Request 1:
Based on the Sparqlify text below, what are the answers to these questions?
(a) When did development of Sparqlify begin?
(b) Which file specifies the SPARQL-to-SQL function mappings?
(c) Which aggregate function is listed as supported?

Sparqlify SPARQL->SQL rewriter
Introduction
Sparqlify is a scalable SPARQL-SQL rewriter whose development began in April 2011 in the course of the LinkedGeoData project.
This system's features/traits are:
- Support of the 'Sparqlification Mapping Language' (SML), an intuitive language for expressing RDB-RDF mappings with only very little syntactic noise.
- Scalability: Sparqlify does not evaluate expressions in memory. All SPARQL filters end up in the corresponding SQL statement, giving the underlying RDBMS has maximum control over query planning.
- A powerful rewriting engine that analyzes filter expressions in order to eleminate self joins and joins with unsatisfiable conditions.
- Initial support for spatial datatypes and predicates.
- A subset of the SPARQL 1.0 query language plus sub queries are supported.
- Tested with PostgreSQL/Postgis and H2. Support for further databases is planned.
- CSV support
- R2RML will be supported soon
Functions
SPARQL-to-SQL function mappings are specified in the file functions.xml.
Standard SPARQL functions
SPARQL function | SQL Definition |
---|---|
boolean strstarts(string, string) | strpos( |
TODO |
Spatial Function Extensions
SPARQL function | SQL Definition |
---|---|
TODO |
Supported SPARQL language features
- Join, LeftJoin (i.e. Optional), Union, Sub queries
- Filter predicates: comparison: (<=, <, =, >, >=) logical: (!, &&; ||) arithmetic: (+, -) spatial: st_intersects, geomFromText; other: regex, lang, langMatches
- Aggregate functions: Count(*)
- Order By is pushed into the SQL
Debian packages
Sparqlify Debian packages can be obtained by following means:
- Via the Linked Data Stack (recommended)
- Download from the Sparqlify website's download section.
- Directly from source using maven (read down the README)
Public repositories
After setting up any of the repositories below, you can install sparqlify with apt using
- apt: `sudo apt-get install sparqlify-cli
Linked Data Stack (this is what you want)
Sparqlify is distributed at the Linked Data Stack, which offers many great tools done by various contributors of the Semantic Web community.
- The repository is available in the flavors
nightly
,testing
andstable
here.
# !!! Replace stable with nightly or testing as needed !!!
# Download the repository package
wget http://stack.linkeddata.org/ldstable-repository.deb
# Install the repository package
sudo dpkg -i ldstable-repository.deb
# Update the repository database
sudo apt-get update
Bleeding Edge (Not recommended for production)

Entries supplied:
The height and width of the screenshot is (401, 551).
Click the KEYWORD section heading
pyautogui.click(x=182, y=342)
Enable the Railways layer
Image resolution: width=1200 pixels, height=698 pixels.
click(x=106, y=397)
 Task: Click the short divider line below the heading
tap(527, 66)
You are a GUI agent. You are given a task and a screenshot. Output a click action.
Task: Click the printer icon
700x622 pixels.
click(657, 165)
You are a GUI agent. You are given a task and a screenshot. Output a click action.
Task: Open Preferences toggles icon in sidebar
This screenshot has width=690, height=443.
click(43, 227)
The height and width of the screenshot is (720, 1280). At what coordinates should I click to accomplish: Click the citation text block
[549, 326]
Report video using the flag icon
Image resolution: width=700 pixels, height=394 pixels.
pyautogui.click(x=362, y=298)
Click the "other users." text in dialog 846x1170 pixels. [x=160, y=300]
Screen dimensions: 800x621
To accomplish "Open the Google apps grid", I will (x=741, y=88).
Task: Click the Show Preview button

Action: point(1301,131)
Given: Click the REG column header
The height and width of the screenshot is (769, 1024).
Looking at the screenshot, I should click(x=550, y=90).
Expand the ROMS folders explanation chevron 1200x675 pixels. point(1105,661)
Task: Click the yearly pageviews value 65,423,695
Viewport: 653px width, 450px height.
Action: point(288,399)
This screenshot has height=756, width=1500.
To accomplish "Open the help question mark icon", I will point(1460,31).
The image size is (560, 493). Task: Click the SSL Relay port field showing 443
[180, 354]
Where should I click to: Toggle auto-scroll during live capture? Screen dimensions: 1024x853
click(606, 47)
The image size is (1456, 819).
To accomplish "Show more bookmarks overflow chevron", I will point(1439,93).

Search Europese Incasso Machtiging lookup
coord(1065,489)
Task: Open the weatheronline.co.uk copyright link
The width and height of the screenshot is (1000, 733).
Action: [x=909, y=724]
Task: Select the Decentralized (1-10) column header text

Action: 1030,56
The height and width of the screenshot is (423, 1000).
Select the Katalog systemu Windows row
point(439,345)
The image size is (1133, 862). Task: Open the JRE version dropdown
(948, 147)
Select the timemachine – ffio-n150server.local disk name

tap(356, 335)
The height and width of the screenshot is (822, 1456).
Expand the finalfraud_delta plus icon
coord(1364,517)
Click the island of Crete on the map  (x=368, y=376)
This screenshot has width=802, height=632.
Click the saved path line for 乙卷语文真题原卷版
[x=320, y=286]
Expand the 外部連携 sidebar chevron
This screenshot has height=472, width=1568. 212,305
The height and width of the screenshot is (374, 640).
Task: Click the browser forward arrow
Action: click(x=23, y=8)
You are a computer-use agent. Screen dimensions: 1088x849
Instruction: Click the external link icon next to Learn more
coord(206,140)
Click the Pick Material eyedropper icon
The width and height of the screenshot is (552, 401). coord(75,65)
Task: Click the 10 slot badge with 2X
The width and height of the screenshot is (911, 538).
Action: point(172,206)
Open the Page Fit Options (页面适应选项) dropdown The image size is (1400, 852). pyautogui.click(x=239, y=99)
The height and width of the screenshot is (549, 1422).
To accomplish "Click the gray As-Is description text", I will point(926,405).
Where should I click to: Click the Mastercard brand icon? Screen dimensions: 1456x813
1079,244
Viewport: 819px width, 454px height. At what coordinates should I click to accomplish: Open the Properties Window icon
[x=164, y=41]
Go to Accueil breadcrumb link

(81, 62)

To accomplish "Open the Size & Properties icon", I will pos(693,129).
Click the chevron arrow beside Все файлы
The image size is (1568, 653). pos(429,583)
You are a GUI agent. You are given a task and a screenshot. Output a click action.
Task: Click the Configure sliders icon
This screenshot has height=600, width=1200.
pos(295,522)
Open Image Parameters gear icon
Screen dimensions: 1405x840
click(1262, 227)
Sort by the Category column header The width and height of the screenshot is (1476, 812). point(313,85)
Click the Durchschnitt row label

Request 2:
Could you rewrite the entries from the first one through the line that contains "tap(527, 66)", inclusive, with "heading" changed to "title" and everything else left as it is?

Finished answer 1:
(a) April 2011, in the course of the LinkedGeoData project.
(b) functions.xml
(c) Count(*)

Finished answer 2:
The height and width of the screenshot is (401, 551).
Click the KEYWORD section title
pyautogui.click(x=182, y=342)
Enable the Railways layer
Image resolution: width=1200 pixels, height=698 pixels.
click(x=106, y=397)
 Task: Click the short divider line below the title
tap(527, 66)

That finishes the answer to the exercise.